*** INPUT DATA Section Begins ***

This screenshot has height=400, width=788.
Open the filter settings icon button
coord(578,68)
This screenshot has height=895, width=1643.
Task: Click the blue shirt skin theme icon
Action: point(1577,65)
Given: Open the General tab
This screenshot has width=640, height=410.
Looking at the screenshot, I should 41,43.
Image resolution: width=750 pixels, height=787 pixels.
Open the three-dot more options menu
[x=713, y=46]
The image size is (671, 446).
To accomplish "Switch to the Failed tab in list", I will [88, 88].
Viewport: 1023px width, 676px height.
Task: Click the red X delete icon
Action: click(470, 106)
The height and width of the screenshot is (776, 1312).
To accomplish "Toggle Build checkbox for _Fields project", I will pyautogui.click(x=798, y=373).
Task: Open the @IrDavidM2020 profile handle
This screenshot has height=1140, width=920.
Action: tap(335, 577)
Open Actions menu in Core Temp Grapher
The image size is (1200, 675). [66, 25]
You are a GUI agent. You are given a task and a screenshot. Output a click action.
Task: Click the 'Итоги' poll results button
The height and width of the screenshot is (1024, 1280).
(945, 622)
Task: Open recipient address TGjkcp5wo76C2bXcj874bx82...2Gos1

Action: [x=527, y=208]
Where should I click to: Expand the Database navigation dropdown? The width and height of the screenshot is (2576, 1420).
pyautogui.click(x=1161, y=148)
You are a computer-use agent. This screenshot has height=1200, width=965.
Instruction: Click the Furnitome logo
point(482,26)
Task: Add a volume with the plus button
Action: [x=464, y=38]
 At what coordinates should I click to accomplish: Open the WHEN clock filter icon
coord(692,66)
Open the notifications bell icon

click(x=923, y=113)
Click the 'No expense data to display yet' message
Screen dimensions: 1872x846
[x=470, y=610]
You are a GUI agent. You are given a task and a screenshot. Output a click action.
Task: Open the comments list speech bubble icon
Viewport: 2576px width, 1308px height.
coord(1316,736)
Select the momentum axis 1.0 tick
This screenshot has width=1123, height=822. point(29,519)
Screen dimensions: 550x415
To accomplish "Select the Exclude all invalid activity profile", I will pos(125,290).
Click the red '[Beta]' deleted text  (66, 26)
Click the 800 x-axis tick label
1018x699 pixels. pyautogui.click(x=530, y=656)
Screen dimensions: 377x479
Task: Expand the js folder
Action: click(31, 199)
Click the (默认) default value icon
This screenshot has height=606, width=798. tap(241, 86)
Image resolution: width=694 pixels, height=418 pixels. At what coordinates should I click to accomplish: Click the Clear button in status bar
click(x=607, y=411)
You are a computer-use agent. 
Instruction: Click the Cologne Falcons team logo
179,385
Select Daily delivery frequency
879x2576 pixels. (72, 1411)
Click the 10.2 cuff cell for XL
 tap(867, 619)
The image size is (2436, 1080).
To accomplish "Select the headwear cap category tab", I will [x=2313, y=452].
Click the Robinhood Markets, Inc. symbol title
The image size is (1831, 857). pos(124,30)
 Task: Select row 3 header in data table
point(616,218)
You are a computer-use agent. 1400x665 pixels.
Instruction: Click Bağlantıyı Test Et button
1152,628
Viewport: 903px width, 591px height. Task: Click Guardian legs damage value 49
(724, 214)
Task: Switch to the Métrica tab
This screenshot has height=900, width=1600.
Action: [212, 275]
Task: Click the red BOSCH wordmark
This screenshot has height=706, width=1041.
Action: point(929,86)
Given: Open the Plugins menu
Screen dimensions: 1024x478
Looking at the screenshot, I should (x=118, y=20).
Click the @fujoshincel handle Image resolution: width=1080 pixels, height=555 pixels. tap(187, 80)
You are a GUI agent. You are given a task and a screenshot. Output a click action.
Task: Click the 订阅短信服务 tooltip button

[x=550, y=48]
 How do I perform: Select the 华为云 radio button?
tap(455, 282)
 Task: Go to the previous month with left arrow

*** INPUT DATA Section Ends ***

= PROBLEM =
Transcribe the material above in its entirety, precisely as written.

= ANSWER BOX =
This screenshot has height=400, width=788.
Open the filter settings icon button
coord(578,68)
This screenshot has height=895, width=1643.
Task: Click the blue shirt skin theme icon
Action: point(1577,65)
Given: Open the General tab
This screenshot has width=640, height=410.
Looking at the screenshot, I should 41,43.
Image resolution: width=750 pixels, height=787 pixels.
Open the three-dot more options menu
[x=713, y=46]
The image size is (671, 446).
To accomplish "Switch to the Failed tab in list", I will [88, 88].
Viewport: 1023px width, 676px height.
Task: Click the red X delete icon
Action: click(470, 106)
The height and width of the screenshot is (776, 1312).
To accomplish "Toggle Build checkbox for _Fields project", I will pyautogui.click(x=798, y=373).
Task: Open the @IrDavidM2020 profile handle
This screenshot has height=1140, width=920.
Action: tap(335, 577)
Open Actions menu in Core Temp Grapher
The image size is (1200, 675). [66, 25]
You are a GUI agent. You are given a task and a screenshot. Output a click action.
Task: Click the 'Итоги' poll results button
The height and width of the screenshot is (1024, 1280).
(945, 622)
Task: Open recipient address TGjkcp5wo76C2bXcj874bx82...2Gos1

Action: [x=527, y=208]
Where should I click to: Expand the Database navigation dropdown? The width and height of the screenshot is (2576, 1420).
pyautogui.click(x=1161, y=148)
You are a computer-use agent. This screenshot has height=1200, width=965.
Instruction: Click the Furnitome logo
point(482,26)
Task: Add a volume with the plus button
Action: [x=464, y=38]
 At what coordinates should I click to accomplish: Open the WHEN clock filter icon
coord(692,66)
Open the notifications bell icon

click(x=923, y=113)
Click the 'No expense data to display yet' message
Screen dimensions: 1872x846
[x=470, y=610]
You are a GUI agent. You are given a task and a screenshot. Output a click action.
Task: Open the comments list speech bubble icon
Viewport: 2576px width, 1308px height.
coord(1316,736)
Select the momentum axis 1.0 tick
This screenshot has width=1123, height=822. point(29,519)
Screen dimensions: 550x415
To accomplish "Select the Exclude all invalid activity profile", I will pos(125,290).
Click the red '[Beta]' deleted text  (66, 26)
Click the 800 x-axis tick label
1018x699 pixels. pyautogui.click(x=530, y=656)
Screen dimensions: 377x479
Task: Expand the js folder
Action: click(31, 199)
Click the (默认) default value icon
This screenshot has height=606, width=798. tap(241, 86)
Image resolution: width=694 pixels, height=418 pixels. At what coordinates should I click to accomplish: Click the Clear button in status bar
click(x=607, y=411)
You are a computer-use agent. 
Instruction: Click the Cologne Falcons team logo
179,385
Select Daily delivery frequency
879x2576 pixels. (72, 1411)
Click the 10.2 cuff cell for XL
 tap(867, 619)
The image size is (2436, 1080).
To accomplish "Select the headwear cap category tab", I will [x=2313, y=452].
Click the Robinhood Markets, Inc. symbol title
The image size is (1831, 857). pos(124,30)
 Task: Select row 3 header in data table
point(616,218)
You are a computer-use agent. 1400x665 pixels.
Instruction: Click Bağlantıyı Test Et button
1152,628
Viewport: 903px width, 591px height. Task: Click Guardian legs damage value 49
(724, 214)
Task: Switch to the Métrica tab
This screenshot has height=900, width=1600.
Action: [212, 275]
Task: Click the red BOSCH wordmark
This screenshot has height=706, width=1041.
Action: point(929,86)
Given: Open the Plugins menu
Screen dimensions: 1024x478
Looking at the screenshot, I should (x=118, y=20).
Click the @fujoshincel handle Image resolution: width=1080 pixels, height=555 pixels. tap(187, 80)
You are a GUI agent. You are given a task and a screenshot. Output a click action.
Task: Click the 订阅短信服务 tooltip button

[x=550, y=48]
 How do I perform: Select the 华为云 radio button?
tap(455, 282)
 Task: Go to the previous month with left arrow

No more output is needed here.